Nowy Numer 16/2024 Archiwum

Wierny Bogu i Kaszubom

O swojej najnowszej książce, w której opisuje życiorys kapłana nietuzinkowego, odważnego, wręcz świętego na tle burzliwej historii Kaszub i Polski, mówi Daria Kaszubowska.

Ks. Maciej Świgoń: Kim jest bohater Pani książki?

Daria Kaszubowska: Ksiądz Bronisław Szymichowski to kapłan diecezji chełmińskiej, a później archidiecezji gdańskiej, żyjący w latach 1916–1995. W roku 1938 rozpoczął naukę w Wyższym Seminarium Duchownym w Pelplinie, którą przerwała wojna. Podczas wojny najpierw brał udział w kampanii wrześniowej w Batalionie Obrony Narodowej "Kartuzy"; wówczas stracił brata podczas walk na Oksywiu. Następnie w 1940 r. został partyzantem "Gryfa Pomorskiego", a dwa lata później - dowódcą w gminie Chmielno, po ustąpieniu Alfonsa Pryczkowskiego. W roku 1944 został uwięziony przez gestapo i torturowany, a w 1945 r. zesłany na Syberię przez NKWD, skąd udało mu się uciec. Wrócił do seminarium i w roku 1948 przyjął święcenia kapłańskie. Był wikariuszem w parafiach w Łasinie, Grudziądzu, Gniewie i Gdyni-Grabówku, później administratorem parafii w Ostrowitem koło Chojnic, a wreszcie proboszczem parafii pw. św. Józefa w Pomieczynie, gdzie w 1990 r. przeszedł na emeryturę, a w 1995 r. zmarł w opinii świętości i został pochowany na miejscowym cmentarzu. Parafianie do dziś go wspominają jako świętego kapłana, o czym świadczy fakt, że najpierw nadali jego imię jednej z ulic, a następnie, w 2019 r. - miejscowej szkole podstawowej.

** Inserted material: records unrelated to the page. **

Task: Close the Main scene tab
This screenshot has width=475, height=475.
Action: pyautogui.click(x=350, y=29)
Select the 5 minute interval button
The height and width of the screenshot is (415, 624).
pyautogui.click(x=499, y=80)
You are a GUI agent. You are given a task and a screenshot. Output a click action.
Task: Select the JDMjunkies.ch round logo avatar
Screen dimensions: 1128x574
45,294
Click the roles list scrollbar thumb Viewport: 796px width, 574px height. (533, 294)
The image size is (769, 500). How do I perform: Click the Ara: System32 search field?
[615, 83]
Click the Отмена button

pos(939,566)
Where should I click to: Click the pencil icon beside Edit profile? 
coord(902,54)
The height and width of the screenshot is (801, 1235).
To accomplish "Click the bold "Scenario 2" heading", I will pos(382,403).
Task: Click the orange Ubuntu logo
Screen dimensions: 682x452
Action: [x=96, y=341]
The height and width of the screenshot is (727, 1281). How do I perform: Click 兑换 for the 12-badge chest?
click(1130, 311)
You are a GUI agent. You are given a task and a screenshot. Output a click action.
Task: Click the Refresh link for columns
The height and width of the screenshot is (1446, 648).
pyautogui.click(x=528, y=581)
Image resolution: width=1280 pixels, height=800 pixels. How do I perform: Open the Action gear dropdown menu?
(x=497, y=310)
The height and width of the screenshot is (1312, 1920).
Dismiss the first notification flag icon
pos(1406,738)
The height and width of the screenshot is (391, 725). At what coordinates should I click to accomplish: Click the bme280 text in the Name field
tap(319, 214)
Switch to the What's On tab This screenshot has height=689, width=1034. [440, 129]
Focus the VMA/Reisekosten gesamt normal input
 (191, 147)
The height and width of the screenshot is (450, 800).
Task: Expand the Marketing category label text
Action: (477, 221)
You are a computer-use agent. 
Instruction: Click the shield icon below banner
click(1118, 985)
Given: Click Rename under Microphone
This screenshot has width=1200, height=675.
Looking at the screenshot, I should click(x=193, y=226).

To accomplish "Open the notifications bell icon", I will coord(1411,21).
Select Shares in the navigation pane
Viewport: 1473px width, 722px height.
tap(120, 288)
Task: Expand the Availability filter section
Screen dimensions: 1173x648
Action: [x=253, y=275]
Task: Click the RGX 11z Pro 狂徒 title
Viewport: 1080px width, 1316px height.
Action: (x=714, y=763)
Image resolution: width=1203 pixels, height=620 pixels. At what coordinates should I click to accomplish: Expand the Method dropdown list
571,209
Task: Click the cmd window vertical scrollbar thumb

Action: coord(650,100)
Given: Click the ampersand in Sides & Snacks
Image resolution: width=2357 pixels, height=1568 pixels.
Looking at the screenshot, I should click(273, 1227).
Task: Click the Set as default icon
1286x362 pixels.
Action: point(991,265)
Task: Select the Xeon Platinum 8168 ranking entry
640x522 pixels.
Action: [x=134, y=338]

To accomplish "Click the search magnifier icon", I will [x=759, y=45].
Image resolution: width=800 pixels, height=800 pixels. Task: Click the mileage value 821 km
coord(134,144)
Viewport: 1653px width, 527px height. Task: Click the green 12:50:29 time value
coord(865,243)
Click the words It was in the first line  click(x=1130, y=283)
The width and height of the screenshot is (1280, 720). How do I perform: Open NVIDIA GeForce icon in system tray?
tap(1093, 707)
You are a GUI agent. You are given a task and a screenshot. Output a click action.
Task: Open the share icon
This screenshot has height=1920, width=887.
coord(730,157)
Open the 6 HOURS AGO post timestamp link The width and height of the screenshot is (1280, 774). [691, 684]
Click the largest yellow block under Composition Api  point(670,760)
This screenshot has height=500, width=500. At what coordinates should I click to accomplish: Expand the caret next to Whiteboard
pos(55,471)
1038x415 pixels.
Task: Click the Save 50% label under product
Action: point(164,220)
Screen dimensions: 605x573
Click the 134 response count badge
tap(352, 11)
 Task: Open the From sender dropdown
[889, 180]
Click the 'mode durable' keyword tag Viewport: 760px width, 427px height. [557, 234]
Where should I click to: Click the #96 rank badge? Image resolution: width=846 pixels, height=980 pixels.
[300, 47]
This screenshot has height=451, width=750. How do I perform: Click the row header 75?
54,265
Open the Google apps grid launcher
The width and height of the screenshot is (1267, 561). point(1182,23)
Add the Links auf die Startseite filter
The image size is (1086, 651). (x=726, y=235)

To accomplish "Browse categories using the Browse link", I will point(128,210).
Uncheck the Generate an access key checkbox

Co skłoniło Panią do napisania biografii ks. Szymichowskiego?

Gdy społeczność szkoły przygotowywała się do uroczystości nadania imienia, niewielka grupa osób zastanawiała się, w jaki sposób promować pamięć i budować autorytet ks. Szymichowskiego, który pozostawił po sobie niewiele pamiątek. Podczas jednego ze spotkań na pomysł napisania książki - biografii patrona - wpadła Mariola Litwin-Zinke ze Stowarzyszenia Rodzina Kolpinga w Pomieczynie. Później tę ideę poparł ks. Henryk Zieliński, proboszcz parafii. Zostałam poproszona o podjęcie się zadania. Muszę przyznać, że początkowo miałam sporo obaw, jednak po zastanowieniu zgodziłam się. Dodatkowo zmotywował mnie fakt, że ks. Szymichowski udzielił mi sakramentu chrztu świętego oraz to, że czworo moich dzieci uczy się i będzie uczyć w szkole podstawowej, której patronuje.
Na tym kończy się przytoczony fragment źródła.